Costs of electrical and beetle (infestation) certificates.
Capital gains tax.
Mortgages:
Mortgages or bonds as they are referred to in South Africa are available from financial institutions and banks subject to foreign exchange approval when purchasing but only up to 50% of the sale price. A number of banks offer mortgages in different foreign currencies.
Exchange Control and the Repatriation Of Funds:
Non-residents should ensure that the title deeds of the property are endorsed "non-resident” in order to ensure that all funds brought into South Africa to purchase a house can be repatriated after selling together with any profit (less the relevant income or capital gains taxes).
The Conveyancing process:
Once the seller has accepted an agreement of sale or an offer to purchase the sale is binding and neither party can withdraw without incurring the legal consequences. After any suspensive conditions have been met the seller will instruct his attorney to prepare all the necessary legal documents. This normally takes 4-6 weeks and is the legal process of transferring ownership from the seller to the purchaser via the Deeds Registry. On registration of transfer the purchaser will receive ownership of the house.
Capital Gains Tax:
Non-residents are liable to pay Capital Gains Tax on the sale of a house. This is a tax on the gains or profits arising from the sale. The gain or profit is calculated on the difference between the value of the house as at 1 October 2001 and the selling price. The costs of any improvements to the house and the costs of selling for instance can be deducted before calculation of the profit. Capital Gains Tax is payable in the year in which the house is sold and is calculated by adding 25% of the gain or profit, to the seller’s income for that year and taxing that income at the seller’s marginal rate of income tax.
Income Tax:
Non-residents need to take into account not only South Africa’s income tax laws but also those of their country of residence. Income earned in South African will be subject to income tax. So, any rental earned by non-residents in respect of a house will be subject to income tax less operating costs. Non-residents must then register as a South African taxpayer.
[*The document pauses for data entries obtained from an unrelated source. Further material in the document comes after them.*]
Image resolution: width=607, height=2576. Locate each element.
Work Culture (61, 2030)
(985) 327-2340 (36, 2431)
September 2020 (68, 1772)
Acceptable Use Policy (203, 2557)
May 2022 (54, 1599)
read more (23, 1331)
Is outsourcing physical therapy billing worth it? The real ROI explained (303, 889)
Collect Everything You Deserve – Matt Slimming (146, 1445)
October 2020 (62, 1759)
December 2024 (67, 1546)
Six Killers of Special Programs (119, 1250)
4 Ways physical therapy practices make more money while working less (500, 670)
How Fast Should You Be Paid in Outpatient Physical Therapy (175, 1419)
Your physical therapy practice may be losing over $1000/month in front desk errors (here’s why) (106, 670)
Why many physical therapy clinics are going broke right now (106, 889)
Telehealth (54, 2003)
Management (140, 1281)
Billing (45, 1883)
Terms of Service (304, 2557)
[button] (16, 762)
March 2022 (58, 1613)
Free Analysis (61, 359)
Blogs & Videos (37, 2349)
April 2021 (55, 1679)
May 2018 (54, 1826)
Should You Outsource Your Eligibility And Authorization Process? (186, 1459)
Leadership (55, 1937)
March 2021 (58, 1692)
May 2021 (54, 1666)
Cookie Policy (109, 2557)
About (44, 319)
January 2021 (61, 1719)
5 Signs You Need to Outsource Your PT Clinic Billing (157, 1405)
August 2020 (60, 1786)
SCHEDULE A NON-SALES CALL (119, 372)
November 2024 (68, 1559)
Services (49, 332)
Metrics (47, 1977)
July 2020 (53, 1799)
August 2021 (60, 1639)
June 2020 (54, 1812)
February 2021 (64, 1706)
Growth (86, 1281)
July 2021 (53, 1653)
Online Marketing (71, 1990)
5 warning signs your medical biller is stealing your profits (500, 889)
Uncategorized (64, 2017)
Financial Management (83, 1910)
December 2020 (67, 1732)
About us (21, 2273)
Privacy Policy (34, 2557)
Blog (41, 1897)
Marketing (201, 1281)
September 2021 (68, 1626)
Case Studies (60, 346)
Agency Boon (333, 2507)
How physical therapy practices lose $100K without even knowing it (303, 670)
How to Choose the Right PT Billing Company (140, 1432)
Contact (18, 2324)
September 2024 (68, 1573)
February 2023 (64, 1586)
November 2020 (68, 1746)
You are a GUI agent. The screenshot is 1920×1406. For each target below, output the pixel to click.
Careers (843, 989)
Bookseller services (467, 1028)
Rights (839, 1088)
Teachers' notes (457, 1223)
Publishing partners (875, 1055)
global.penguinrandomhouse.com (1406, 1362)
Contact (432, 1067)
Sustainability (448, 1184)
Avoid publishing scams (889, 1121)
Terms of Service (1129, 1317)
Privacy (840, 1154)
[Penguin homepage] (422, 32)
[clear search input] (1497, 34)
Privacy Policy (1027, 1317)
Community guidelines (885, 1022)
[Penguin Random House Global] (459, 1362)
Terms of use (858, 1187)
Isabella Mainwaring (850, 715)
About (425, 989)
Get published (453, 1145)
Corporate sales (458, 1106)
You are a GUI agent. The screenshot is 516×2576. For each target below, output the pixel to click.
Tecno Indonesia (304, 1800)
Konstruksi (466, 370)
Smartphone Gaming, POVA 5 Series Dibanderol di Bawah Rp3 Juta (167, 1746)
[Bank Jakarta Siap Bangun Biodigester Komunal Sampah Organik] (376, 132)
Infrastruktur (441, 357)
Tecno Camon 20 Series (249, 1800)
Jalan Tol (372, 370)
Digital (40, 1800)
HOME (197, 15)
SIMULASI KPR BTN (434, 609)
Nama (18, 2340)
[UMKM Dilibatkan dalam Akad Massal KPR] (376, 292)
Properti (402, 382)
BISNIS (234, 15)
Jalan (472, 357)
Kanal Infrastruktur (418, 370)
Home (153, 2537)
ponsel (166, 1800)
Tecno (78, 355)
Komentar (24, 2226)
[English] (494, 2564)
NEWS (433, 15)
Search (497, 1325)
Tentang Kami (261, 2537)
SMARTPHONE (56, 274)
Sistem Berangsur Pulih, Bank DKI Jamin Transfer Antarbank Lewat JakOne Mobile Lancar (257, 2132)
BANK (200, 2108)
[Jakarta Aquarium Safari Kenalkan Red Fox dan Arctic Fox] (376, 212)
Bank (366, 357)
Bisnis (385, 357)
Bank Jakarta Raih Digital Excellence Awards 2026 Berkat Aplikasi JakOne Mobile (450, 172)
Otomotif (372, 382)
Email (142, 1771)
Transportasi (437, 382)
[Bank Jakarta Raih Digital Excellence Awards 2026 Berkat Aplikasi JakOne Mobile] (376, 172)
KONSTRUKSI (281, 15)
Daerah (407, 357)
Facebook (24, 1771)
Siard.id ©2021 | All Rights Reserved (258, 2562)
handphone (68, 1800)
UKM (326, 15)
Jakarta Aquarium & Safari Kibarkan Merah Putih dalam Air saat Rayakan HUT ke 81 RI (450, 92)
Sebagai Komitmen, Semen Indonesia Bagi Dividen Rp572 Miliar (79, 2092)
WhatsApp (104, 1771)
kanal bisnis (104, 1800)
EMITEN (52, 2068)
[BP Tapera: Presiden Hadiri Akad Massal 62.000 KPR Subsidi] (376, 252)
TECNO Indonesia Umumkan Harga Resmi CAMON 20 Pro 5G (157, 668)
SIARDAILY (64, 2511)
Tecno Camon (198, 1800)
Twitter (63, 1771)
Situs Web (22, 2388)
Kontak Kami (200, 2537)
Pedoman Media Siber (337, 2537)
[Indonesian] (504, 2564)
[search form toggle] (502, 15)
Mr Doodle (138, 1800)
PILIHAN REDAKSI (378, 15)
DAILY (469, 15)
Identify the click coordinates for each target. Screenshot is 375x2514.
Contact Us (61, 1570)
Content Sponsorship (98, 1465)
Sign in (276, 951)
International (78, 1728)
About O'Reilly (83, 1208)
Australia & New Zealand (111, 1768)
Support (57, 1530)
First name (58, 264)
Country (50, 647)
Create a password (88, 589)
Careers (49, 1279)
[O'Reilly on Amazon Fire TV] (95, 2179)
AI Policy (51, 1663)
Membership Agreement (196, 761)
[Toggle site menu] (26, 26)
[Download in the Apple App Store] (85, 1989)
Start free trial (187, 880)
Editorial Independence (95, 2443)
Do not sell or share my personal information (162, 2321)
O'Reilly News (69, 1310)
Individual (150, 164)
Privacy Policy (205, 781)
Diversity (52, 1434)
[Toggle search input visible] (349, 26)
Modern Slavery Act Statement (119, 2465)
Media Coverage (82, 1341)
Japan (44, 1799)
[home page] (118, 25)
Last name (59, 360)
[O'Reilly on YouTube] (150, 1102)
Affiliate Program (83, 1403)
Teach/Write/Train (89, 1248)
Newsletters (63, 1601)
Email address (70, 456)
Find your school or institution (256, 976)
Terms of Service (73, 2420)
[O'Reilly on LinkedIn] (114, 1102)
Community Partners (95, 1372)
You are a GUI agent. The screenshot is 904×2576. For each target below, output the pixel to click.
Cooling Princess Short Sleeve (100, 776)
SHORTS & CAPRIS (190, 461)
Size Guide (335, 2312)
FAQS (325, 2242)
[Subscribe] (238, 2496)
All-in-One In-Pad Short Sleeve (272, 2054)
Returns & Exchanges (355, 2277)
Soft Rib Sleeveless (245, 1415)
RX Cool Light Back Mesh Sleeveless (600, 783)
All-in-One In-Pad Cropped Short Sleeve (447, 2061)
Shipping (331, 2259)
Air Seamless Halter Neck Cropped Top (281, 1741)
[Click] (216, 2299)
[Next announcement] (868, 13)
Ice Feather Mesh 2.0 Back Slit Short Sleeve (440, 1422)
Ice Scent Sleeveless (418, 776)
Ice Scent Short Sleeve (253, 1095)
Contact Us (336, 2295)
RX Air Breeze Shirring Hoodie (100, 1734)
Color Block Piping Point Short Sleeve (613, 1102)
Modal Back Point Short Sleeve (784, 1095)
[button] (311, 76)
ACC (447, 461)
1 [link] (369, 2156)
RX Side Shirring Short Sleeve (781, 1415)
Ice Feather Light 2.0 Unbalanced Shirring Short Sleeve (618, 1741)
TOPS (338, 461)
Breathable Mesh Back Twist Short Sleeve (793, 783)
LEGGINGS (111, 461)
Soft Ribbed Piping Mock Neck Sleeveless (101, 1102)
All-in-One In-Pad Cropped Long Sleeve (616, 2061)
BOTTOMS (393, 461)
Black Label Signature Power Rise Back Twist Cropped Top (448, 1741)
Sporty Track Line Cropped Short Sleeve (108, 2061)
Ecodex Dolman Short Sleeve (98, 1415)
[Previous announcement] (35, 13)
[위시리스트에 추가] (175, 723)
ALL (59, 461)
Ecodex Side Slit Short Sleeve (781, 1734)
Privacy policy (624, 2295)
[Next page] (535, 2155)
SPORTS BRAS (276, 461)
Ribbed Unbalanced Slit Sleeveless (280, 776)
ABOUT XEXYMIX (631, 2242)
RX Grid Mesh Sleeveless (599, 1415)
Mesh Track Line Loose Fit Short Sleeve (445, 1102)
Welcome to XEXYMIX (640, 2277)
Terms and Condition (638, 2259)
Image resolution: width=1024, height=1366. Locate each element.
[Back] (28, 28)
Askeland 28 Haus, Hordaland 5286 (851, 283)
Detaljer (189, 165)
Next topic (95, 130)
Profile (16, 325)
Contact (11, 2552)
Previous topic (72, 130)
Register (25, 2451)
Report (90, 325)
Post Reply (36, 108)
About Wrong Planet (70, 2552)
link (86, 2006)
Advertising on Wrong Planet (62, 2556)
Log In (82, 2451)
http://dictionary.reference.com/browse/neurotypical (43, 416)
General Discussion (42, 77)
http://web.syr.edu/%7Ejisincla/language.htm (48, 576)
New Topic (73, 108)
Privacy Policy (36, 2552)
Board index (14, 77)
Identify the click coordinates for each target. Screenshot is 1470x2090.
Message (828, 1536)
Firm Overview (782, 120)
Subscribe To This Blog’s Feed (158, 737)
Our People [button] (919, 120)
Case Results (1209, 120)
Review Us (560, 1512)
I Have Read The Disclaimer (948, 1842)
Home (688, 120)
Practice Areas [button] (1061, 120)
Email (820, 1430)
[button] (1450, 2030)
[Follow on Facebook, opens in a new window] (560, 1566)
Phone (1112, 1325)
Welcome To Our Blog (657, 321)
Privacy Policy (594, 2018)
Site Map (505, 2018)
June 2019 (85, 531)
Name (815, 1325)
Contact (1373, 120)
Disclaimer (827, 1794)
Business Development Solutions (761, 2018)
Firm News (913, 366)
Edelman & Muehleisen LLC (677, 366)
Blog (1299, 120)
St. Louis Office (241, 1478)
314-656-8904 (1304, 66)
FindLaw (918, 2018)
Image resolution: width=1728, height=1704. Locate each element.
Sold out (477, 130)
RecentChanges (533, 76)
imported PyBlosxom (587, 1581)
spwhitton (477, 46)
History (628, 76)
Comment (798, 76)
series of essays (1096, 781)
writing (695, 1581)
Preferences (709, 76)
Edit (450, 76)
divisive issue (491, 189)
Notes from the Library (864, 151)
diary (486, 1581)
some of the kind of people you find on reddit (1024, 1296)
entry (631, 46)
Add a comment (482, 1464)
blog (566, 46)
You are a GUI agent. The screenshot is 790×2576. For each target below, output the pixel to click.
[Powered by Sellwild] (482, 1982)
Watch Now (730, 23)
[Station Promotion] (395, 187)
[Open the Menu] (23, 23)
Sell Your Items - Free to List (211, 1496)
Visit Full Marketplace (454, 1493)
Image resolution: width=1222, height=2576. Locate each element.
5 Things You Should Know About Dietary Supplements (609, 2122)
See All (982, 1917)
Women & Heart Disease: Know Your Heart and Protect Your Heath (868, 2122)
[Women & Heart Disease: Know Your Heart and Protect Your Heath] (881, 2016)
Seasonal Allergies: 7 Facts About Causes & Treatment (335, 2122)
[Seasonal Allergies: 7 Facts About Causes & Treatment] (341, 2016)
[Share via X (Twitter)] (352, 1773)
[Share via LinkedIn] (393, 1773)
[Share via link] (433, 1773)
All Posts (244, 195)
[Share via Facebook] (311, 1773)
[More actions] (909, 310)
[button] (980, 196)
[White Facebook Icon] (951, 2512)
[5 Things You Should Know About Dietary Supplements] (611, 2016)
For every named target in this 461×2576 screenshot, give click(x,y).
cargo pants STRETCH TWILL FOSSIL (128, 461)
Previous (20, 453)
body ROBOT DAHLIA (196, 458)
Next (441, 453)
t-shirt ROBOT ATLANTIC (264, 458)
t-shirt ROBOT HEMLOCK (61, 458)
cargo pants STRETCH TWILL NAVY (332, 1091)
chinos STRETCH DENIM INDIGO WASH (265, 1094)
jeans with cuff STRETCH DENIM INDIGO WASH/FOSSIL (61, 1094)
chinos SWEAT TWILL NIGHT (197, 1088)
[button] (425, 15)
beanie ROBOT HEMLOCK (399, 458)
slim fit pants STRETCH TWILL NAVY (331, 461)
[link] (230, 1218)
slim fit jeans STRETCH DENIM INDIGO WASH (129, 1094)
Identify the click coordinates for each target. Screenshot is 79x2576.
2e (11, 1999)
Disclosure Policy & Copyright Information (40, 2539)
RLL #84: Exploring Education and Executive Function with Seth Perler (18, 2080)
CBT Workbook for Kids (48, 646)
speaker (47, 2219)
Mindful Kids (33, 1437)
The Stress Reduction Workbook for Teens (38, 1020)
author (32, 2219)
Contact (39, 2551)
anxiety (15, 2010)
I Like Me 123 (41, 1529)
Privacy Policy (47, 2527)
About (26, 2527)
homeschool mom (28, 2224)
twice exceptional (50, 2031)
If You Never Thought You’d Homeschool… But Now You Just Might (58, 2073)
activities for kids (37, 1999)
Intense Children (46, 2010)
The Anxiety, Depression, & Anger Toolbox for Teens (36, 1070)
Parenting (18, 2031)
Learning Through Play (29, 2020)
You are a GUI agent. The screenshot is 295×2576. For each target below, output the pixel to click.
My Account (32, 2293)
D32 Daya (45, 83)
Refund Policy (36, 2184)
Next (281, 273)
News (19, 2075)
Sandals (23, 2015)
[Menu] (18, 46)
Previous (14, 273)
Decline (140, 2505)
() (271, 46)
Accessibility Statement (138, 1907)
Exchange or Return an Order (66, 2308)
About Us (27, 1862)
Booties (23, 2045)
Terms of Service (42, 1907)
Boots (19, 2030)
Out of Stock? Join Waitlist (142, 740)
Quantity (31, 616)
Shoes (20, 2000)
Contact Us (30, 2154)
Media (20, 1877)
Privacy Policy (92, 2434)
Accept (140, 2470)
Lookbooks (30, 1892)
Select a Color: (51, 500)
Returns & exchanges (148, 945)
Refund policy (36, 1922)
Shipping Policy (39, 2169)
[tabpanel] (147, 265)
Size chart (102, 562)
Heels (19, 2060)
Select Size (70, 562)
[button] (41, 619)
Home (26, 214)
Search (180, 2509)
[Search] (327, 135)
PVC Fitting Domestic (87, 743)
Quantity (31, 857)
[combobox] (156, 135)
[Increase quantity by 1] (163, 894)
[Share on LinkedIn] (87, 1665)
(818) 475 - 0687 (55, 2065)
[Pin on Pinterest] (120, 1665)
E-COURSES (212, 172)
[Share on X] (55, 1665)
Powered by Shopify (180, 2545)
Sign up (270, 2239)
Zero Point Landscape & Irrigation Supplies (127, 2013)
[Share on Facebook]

Income earned below +/-R 27,000 @ £12=£2,250 per annum (for persons under the age of 65) and +/-R42, 000 @ £12=£3,500 per annum (for persons above the age of 65) is exempt from income tax. The maximum marginal income tax rate in South Africa is presently 40% (reached at taxable income levels above R240,000 @ £12=£20,000).
Cape Private Properties makes no representation or warranties as to the accuracy or completeness of the contents of this guide and accepts no liability whatsoever for any loss or damages suffered through any act or omission taken as a result of reading or interpreting any of the information.